*WORK INSTRUCTION*:
From the entries below, return only the lines starting at the one that contains "Choose Slack (Socket" and ending at the one that contains "Given: Click Download AppJS (v0.0.2) button", exactly as they stand.

*DATA RECORDS*:

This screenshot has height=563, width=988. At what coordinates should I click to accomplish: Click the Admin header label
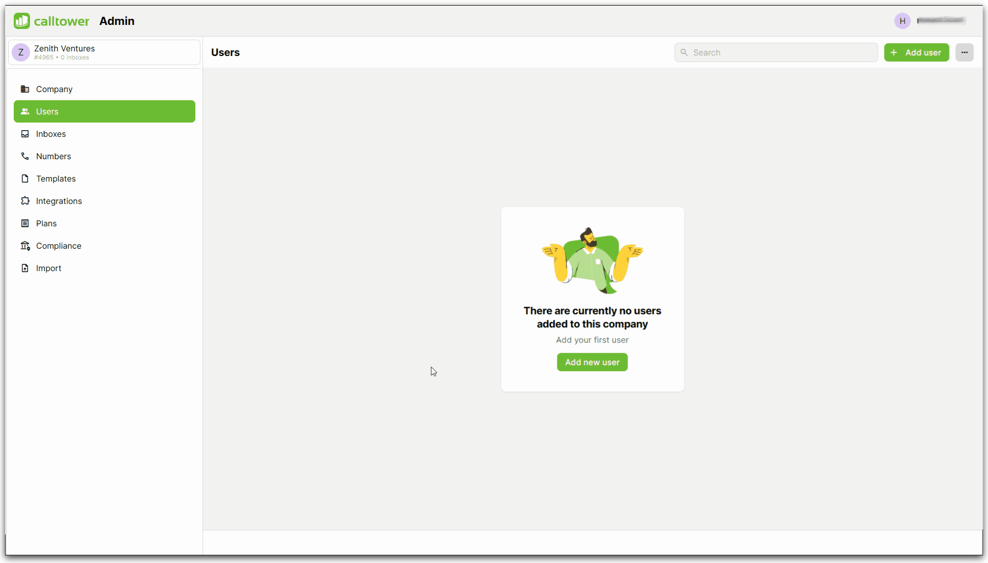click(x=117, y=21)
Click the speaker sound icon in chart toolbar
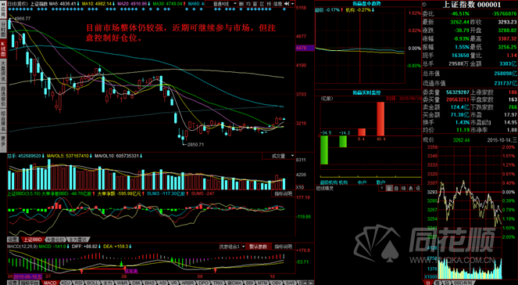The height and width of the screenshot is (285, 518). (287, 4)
...
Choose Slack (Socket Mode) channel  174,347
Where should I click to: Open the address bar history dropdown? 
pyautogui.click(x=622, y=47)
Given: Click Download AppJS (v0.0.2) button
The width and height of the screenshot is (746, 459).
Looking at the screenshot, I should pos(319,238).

*SOLUTION*:
Choose Slack (Socket Mode) channel  174,347
Where should I click to: Open the address bar history dropdown? 
pyautogui.click(x=622, y=47)
Given: Click Download AppJS (v0.0.2) button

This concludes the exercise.